May day parade De Corato: «Basta impunità per i writer»

«Che a imbrattare i muri di Milano ci fosse pure un 50enne la dice lunga. E che in quell’anno fossero apparse anche scritte ingiuriose e scarabocchi persino sulla Torre del Filarete del Castello Sforzesco e sul muro del Museo Diocesano è ancora più emblematico di uno scempio portato avanti da centri sociali e dintorni che deve finire. Che il giudice di pace abbia ammesso il Comune parte civile è solo il primo step. Perché il principio è chi rompe paga. E l’obiettivo è quello portare alla condanna dei responsabili, cui il Comune chiederà anche 7mila euro di risarcimento per danni materiali e all’immagine». Al vicesindaco Riccardo De Corato, quelle scritte nonno sono andate giù. «Terrorista è chi sgombera, sfrutta e sfratta», «Più case meno sbirri», «Più case meno chiese», apparse su due edifici comunali e uno privato in via De Amicis durante la «May day parade» del primo maggio 2008. Responsabili tre italiani (di 50, 22 e 23 anni) che ora sono finiti a processo.

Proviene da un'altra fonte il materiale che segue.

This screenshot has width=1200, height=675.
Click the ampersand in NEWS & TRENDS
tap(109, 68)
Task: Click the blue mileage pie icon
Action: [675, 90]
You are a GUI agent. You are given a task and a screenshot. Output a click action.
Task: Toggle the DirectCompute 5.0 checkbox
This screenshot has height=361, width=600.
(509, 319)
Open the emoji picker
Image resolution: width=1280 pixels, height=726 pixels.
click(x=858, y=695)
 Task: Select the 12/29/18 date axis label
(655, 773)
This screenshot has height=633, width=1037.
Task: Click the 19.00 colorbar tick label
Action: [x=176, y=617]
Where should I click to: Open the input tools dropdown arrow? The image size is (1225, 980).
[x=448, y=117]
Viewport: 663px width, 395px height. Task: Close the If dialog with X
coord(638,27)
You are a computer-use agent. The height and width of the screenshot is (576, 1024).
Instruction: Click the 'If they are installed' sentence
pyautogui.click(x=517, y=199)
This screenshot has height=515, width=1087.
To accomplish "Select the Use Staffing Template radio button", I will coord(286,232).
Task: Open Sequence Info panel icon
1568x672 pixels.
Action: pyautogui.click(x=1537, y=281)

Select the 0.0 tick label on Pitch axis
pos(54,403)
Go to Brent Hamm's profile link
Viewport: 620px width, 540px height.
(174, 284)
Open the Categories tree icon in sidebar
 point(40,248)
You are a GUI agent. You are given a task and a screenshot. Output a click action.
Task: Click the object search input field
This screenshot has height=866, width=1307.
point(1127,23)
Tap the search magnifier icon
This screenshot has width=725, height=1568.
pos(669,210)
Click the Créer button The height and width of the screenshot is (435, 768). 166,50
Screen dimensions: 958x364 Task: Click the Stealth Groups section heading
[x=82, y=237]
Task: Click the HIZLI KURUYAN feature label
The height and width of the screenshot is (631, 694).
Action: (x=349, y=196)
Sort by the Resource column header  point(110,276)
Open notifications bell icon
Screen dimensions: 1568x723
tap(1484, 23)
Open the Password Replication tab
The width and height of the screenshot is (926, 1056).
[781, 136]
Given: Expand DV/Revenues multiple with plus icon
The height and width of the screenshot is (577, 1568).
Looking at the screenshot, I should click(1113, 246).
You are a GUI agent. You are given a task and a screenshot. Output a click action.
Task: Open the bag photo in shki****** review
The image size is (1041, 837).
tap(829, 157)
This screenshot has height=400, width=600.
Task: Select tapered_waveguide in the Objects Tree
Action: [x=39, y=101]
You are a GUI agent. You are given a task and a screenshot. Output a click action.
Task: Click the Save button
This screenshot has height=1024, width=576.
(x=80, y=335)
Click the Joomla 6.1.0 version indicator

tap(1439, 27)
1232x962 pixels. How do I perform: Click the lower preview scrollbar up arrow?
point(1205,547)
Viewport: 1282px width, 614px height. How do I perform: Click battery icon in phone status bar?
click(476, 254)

«Da almeno un decennio - spiega De Corato - va avanti il solito rito del primo maggio condito da imbrattamenti e danneggiamenti. I cahier de doleance sono lunghissimi. Le vetrine imbrattate, i manifesti e i vandalismi di ogni genere, nel 2003. Nel 2004, danneggiamenti di telecamere e banche e perfino una vigilessa aggredita. Nel 2005, tra le solite scritte, è spuntata la vergognosa “10, 100, 1000 Nassiryia” apparsa a caratteri cubitali su un palazzo di via Lanza. Il 2006, prima dei fischi e degli insulti del 1° maggio, c’erano state le devastazioni dell’11 marzo in corso Buenos Aires: feriti una decina di agenti delle Forze dell’ordine, 450 mila euro di danni, 24 auto incendiate o danneggiate, vetrine di negozi e banche distrutte». Ancora, «nel 2007 appelli all’insurrezione, minacce di reazioni contro gli sgomberi apparse su tutto il percorso del corteo. Nel 2008 la “chicca” dell’imbrattamento del Castello.

Per l’edizione 2009 ben 33 operatori dell’Amsa dovettero rimuovere 8 tonnellate di rifiuti».